73. According to the Court’s case-law, an applicant is entitled to the reimbursement of costs and expenses only in so far as it has been shown that these have been actually and necessarily incurred and are reasonable as to quantum. The Court notes that in the proceedings before it the applicant was represented by the same lawyer, Mr R. Mustafazade, in both cases and that that lawyer’s submissions in both cases were very similar. In addition, Mr R. Mustafazade did not represent the applicant before the domestic courts.

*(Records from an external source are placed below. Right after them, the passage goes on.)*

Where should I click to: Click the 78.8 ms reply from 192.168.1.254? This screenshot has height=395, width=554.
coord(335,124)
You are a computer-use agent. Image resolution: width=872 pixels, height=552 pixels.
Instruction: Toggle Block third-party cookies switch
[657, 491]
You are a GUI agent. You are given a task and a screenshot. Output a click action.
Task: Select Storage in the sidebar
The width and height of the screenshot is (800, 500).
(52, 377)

74. In view of the above considerations, the Court awards a total amount of EUR 2,000 in respect of the services rendered by Mr R. Mustafazade.
C. Default interest
75. The Court considers it appropriate that the default interest rate should be based on the marginal lending rate of the European Central Bank, to which should be added three percentage points.

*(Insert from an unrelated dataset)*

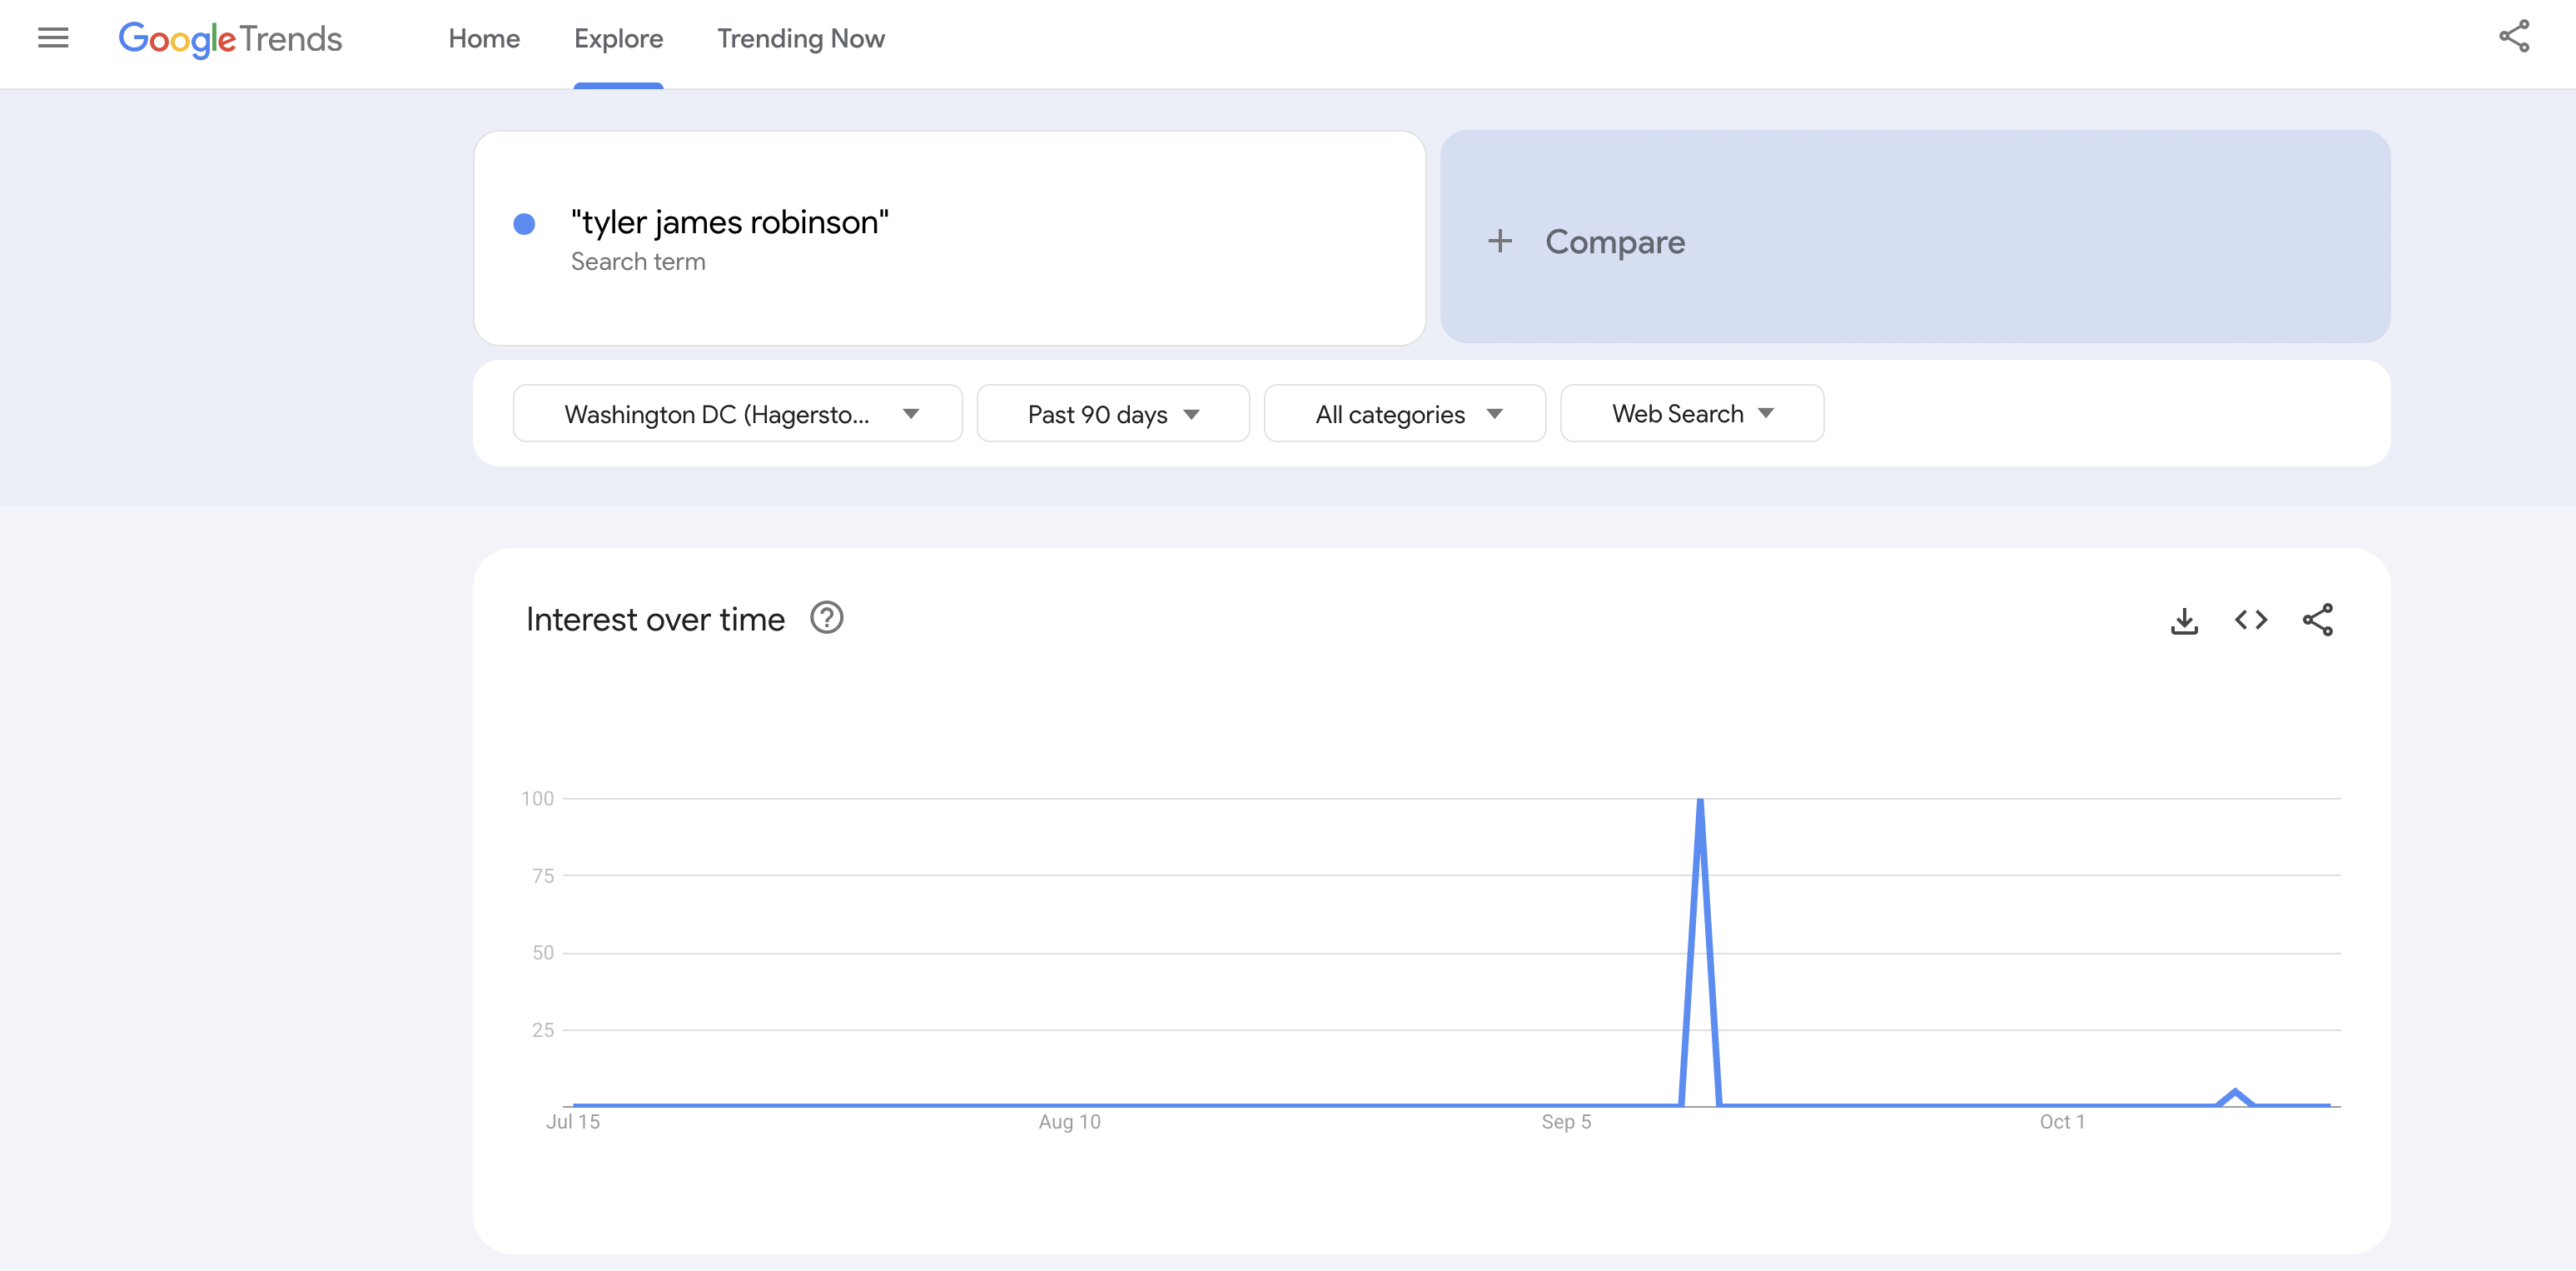Open the hamburger main menu
Viewport: 2576px width, 1271px height.
click(53, 38)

FOR THESE REASONS, THE COURT, UNANIMOUSLY,
1. Decides to join the applications;
2. Declares the applications admissible;
3. Holds that there has been a violation of Article 11 of the Convention on account of the dispersal of the demonstrations and the applicant’s arrests and convictions;
4. Holds that there has been a violation of Article 6 §§ 1 and 3 of the Convention;
5. Holds that there is no need to examine the complaint under Article 5 of the Convention;
6. Holds
(a) that the respondent State is to pay the applicant, within three months, the following amounts, to be converted into the currency of the respondent State at the rate applicable at the date of settlement:
(i) EUR 8,000 (eight thousand euros), plus any tax that may be chargeable, in respect of non-pecuniary damage;
(ii) EUR 850 (eight hundred and fifty euros), plus any tax that may be chargeable, in respect of pecuniary damage;
(iii) EUR 2,000 (two thousand euros), plus any tax that may be chargeable to the applicant, in respect of costs and expenses, to be paid directly into the applicant’s representative’s bank account;
(b) that from the expiry of the above-mentioned three months until settlement simple interest shall be payable on the above amounts at a rate equal to the marginal lending rate of the European Central Bank during the default period plus three percentage points;
7. Dismisses the remainder of the applicant’s claim for just satisfaction.
Done in English, and notified in writing on 6 April 2017, pursuant to Rule 77 §§ 2 and 3 of the Rules of Court.